The importance of real-world data to the pharma industry
For years, randomised controlled trials (RCTs) were considered the gold standard for generating clinical data on efficacy and safety to support product registration and subsequent prescribing. Recently, analysts and academics have discussed the promise of real-world data (RWD), signalling its potential to contribute to improved health outcomes. Data’s role in normal clinical practices, or in settings that reflect the reality of healthcare delivery, is likely to become increasingly important in ensuring that medicines are accepted by national policymakers and are adopted into practice.
RWD is useful in several phases of product development; it helps reflect priorities to ensure a well-rounded clinical development and market access plan that includes not only RCTs but also more pragmatic research in real clinical practice. These aspects are well recognised by the pharmaceutical industry, reflecting the need for a change in focus toward demonstrating the value of a new medicine.
In Europe, evidence requirements from key stakeholders have moved in a direction where RWD is becoming crucial to decision-making when used in conjunction with clinical trials. Therefore, it seems to have progressively more room to adopt non-interventional studies (NIS) as the key method in gathering this type of evidence. As NIS generally take place in a heterogeneous population and are conducted over a long period, they are considered naturalistic, whether prospective or retrospective, and allow for an unbiased view of real-world outcomes.

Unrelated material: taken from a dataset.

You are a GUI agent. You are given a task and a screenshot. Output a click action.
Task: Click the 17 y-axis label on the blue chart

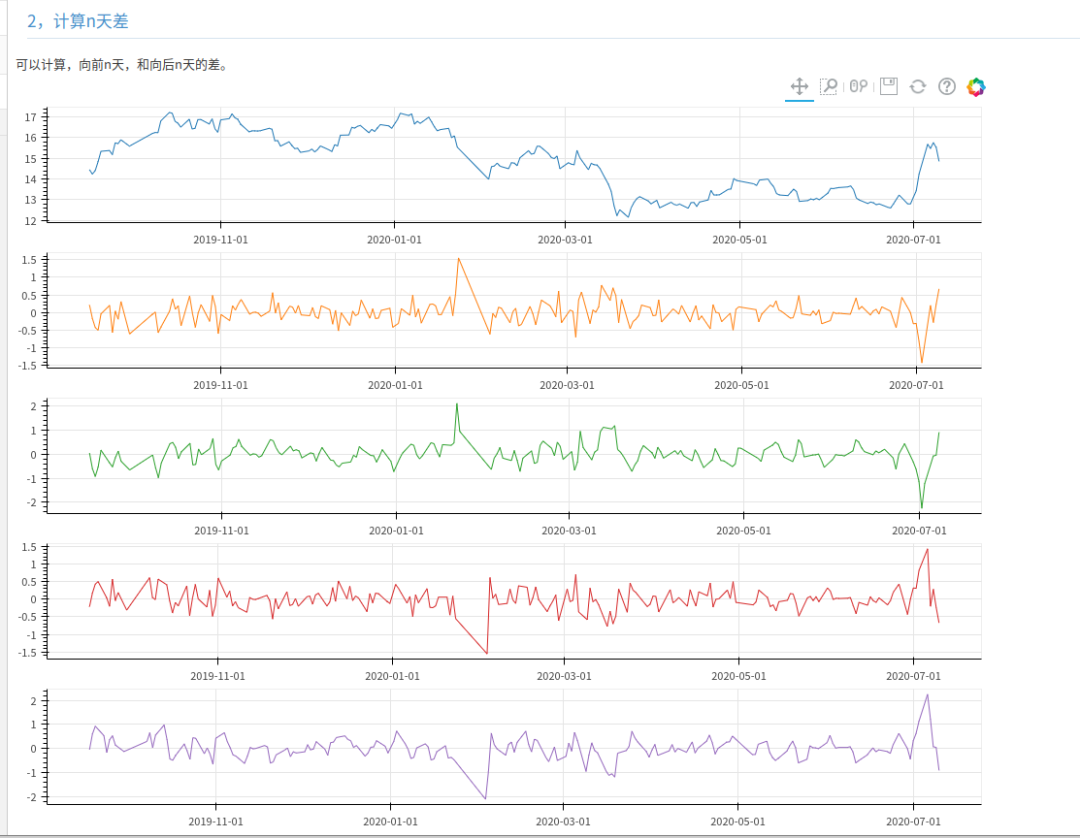[x=30, y=117]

European authorities have undertaken massive work to optimise RWD access and use, and new strategies are required to align interests of the various stakeholders typically involved in healthcare. The past decade has seen global commercial clinical trial activity decline significantly due to slow start-up times, low patient recruitment, and high and variable costs.

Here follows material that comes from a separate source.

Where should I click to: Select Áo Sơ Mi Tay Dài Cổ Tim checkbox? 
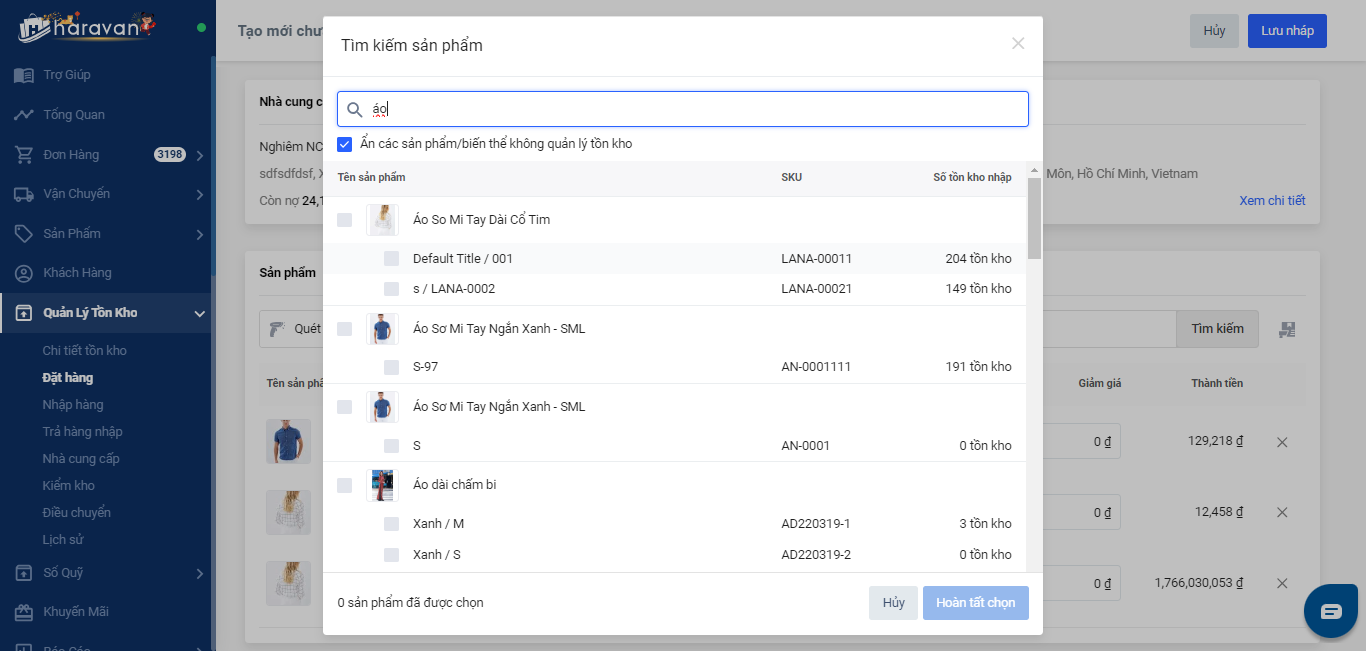pyautogui.click(x=345, y=220)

Increasingly RWD can ensure continuing research activities; the need for data in addition to RCT is becoming more widely accepted. This need is evident in both the pre- and post-approval settings for new medicines. Pre-launch, RWD can enhance the effectiveness of clinical trials through the identification of patients from specific subpopulations, leading to potentially shorter and more effective trials. RWD can also be used to evaluate unmet clinical needs, describe pathways of care, and collect resource use, for example in preparing for a health technology assessment (HTA) as part of the reimbursement process. During the post-launch phase, RWD is used to demonstrate the safety of a drug in the marketplace aligned with governmental priorities, patient needs and national agendas. In some aspects, RWD collection may be essential to satisfy regulators’ requirements where interim conditional approval has been granted to a new medicine.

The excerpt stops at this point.